» Problem details
Restate word for word the material below, starting at the line that contains "This screenshot has width=886, height=724." and stopping after the last line; skip pictures.

BEGIN

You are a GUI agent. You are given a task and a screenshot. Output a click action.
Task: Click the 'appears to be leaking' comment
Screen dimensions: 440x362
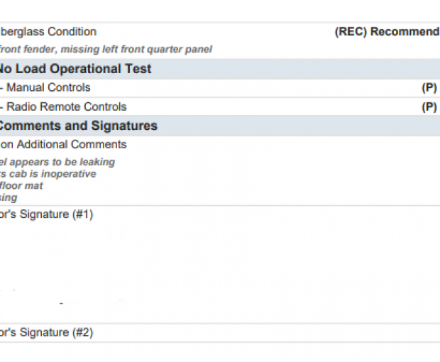pos(57,162)
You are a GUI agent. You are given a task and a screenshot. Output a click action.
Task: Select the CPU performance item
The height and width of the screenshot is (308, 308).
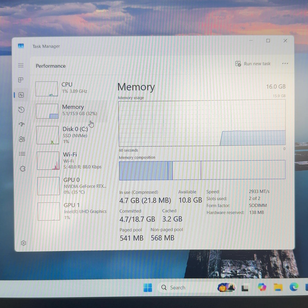click(71, 89)
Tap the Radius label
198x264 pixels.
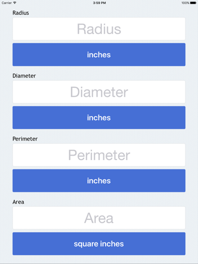(21, 13)
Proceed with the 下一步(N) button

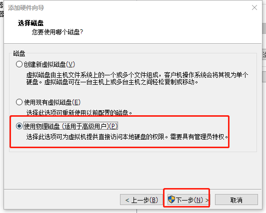point(189,200)
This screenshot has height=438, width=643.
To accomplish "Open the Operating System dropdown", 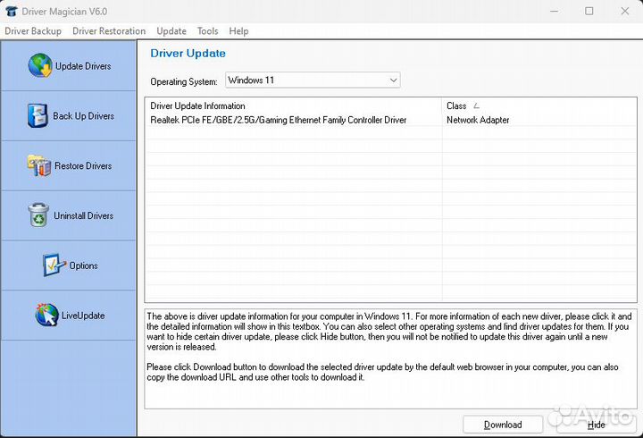I will [312, 80].
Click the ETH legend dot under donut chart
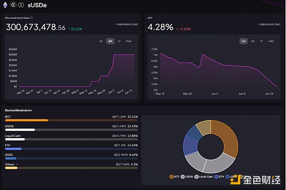The image size is (286, 190). click(x=216, y=177)
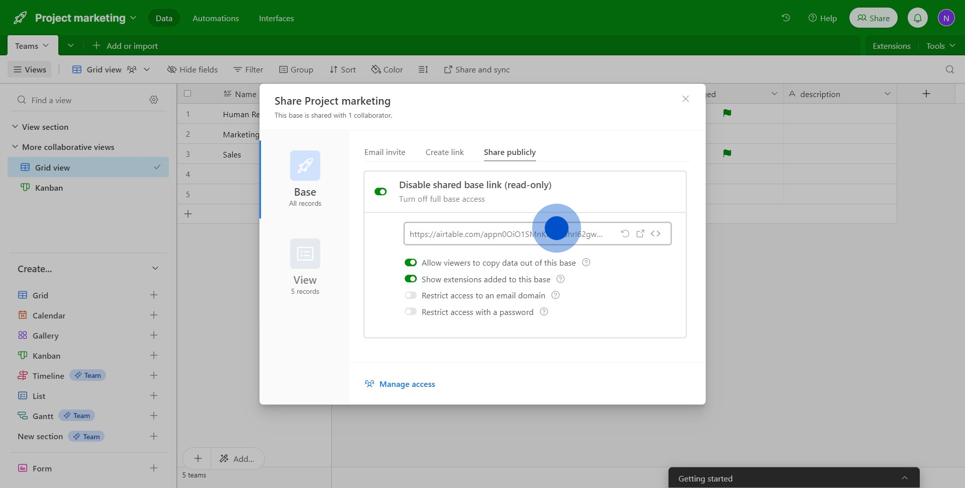The image size is (965, 488).
Task: Open the row height icon
Action: [423, 69]

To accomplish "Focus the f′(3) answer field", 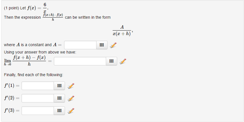I will pyautogui.click(x=38, y=111).
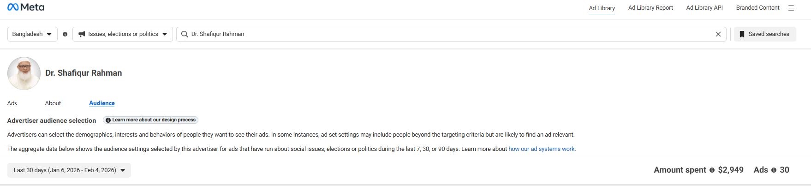Click Dr. Shafiqur Rahman profile picture

click(24, 73)
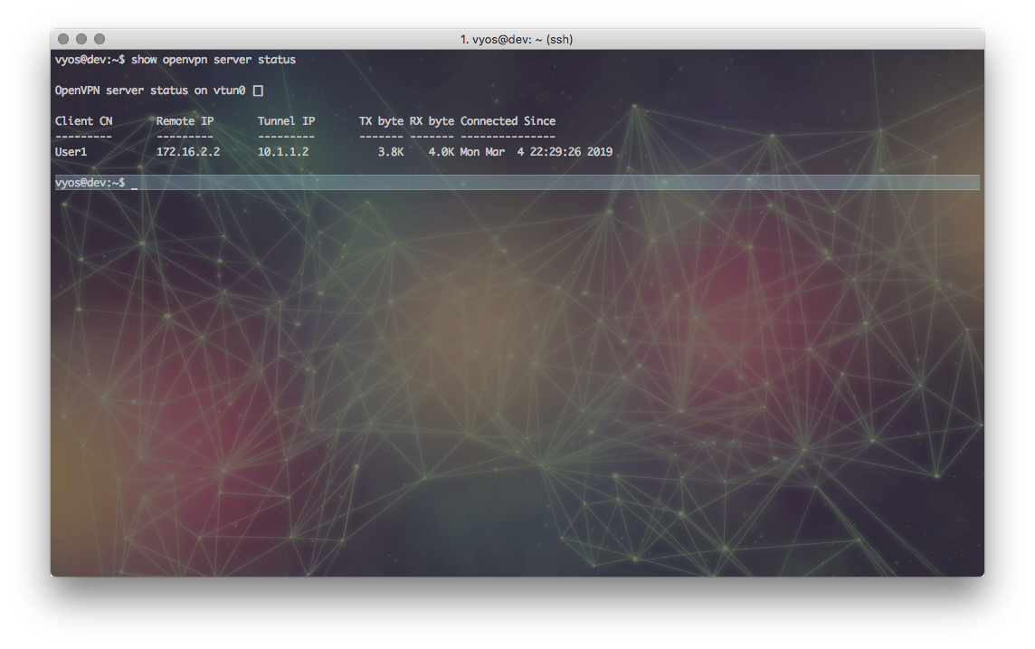This screenshot has height=649, width=1035.
Task: Click the "TX byte" column header
Action: tap(381, 121)
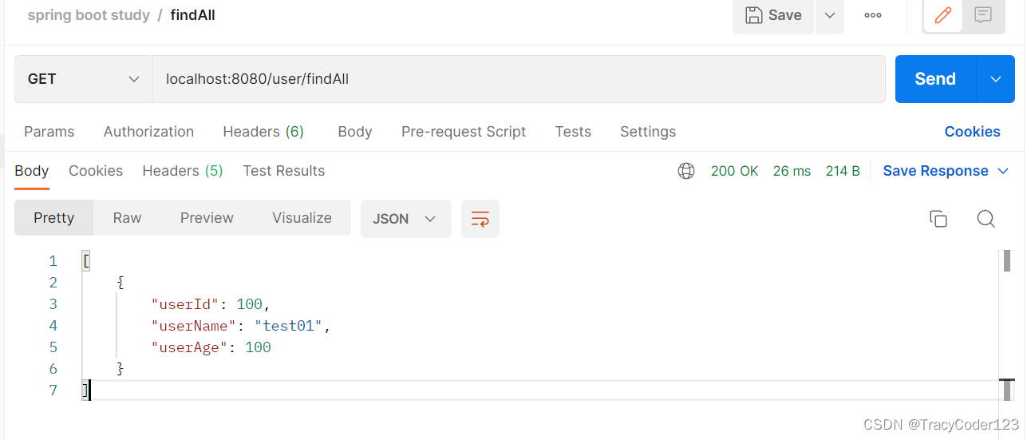The height and width of the screenshot is (440, 1031).
Task: Click the request URL input field
Action: coord(519,79)
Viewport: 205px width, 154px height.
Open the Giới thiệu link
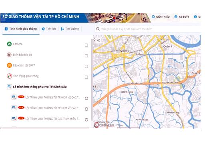[161, 17]
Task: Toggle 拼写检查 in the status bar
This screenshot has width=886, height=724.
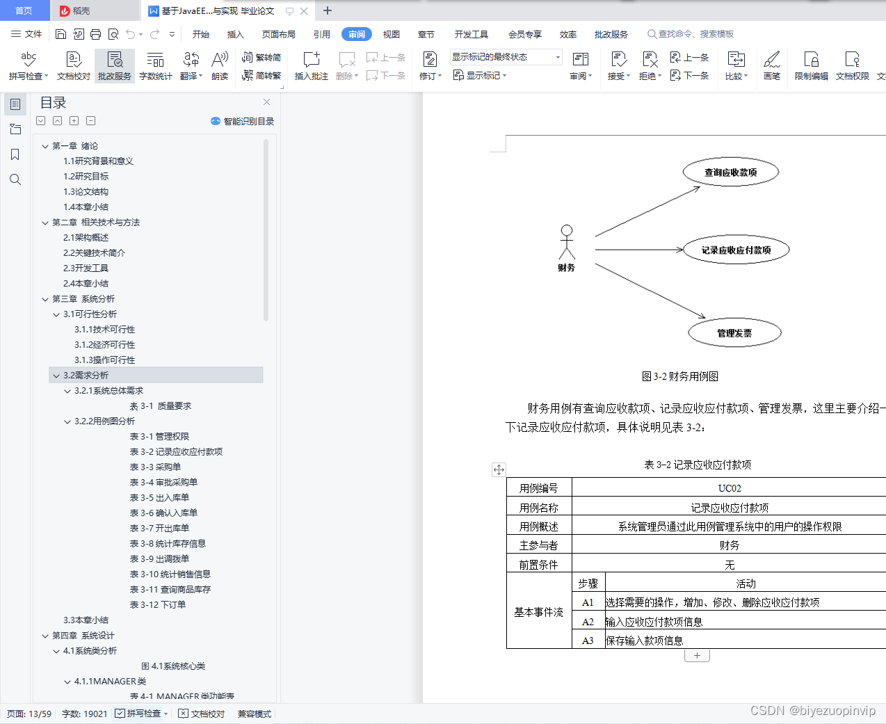Action: tap(140, 714)
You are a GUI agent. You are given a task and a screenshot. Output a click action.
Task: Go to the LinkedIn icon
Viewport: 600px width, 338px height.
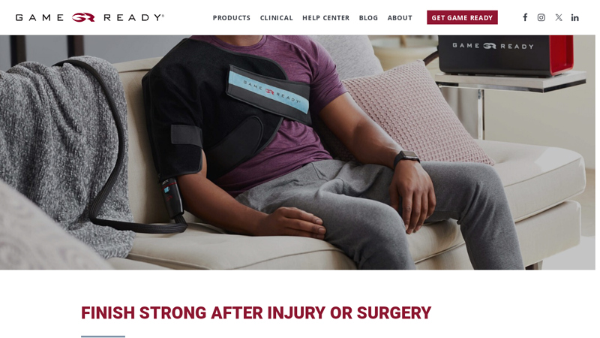tap(575, 17)
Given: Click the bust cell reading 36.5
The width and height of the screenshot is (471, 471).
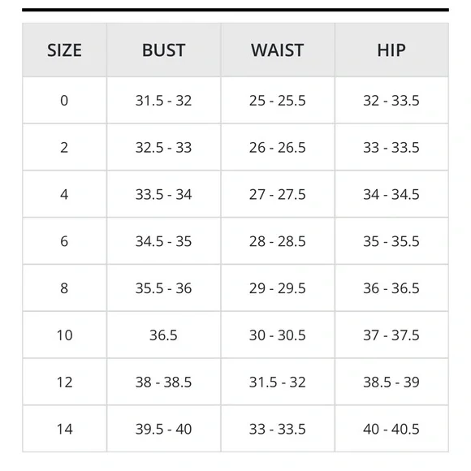Looking at the screenshot, I should pyautogui.click(x=163, y=335).
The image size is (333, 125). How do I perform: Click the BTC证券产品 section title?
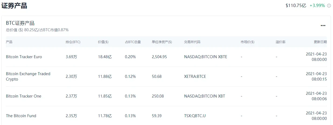(x=20, y=23)
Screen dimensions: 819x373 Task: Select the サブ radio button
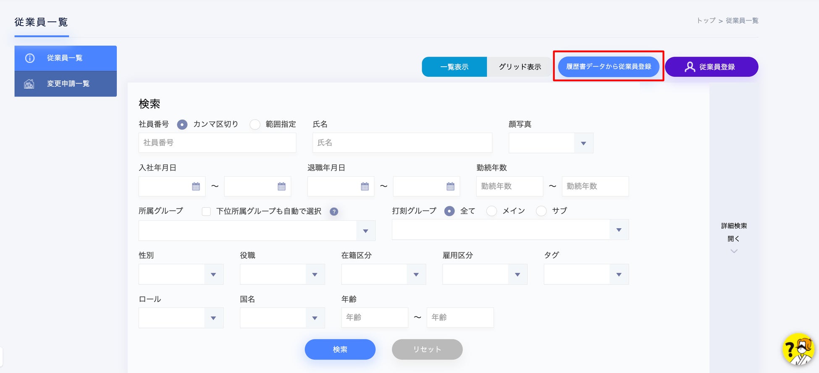tap(541, 211)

END

» Result of this exercise
This screenshot has width=886, height=724.
Action: tap(140, 714)
You are a GUI agent. You are given a task and a screenshot. Output a click action.
Task: Go to the LinkedIn icon
Viewport: 600px width, 338px height.
tap(575, 17)
Given: Click the bust cell reading 36.5
The width and height of the screenshot is (471, 471).
Looking at the screenshot, I should pyautogui.click(x=163, y=335).
The image size is (333, 125). How do I perform: Click the BTC证券产品 section title?
(x=20, y=23)
Screen dimensions: 819x373 Task: Select the サブ radio button
tap(541, 211)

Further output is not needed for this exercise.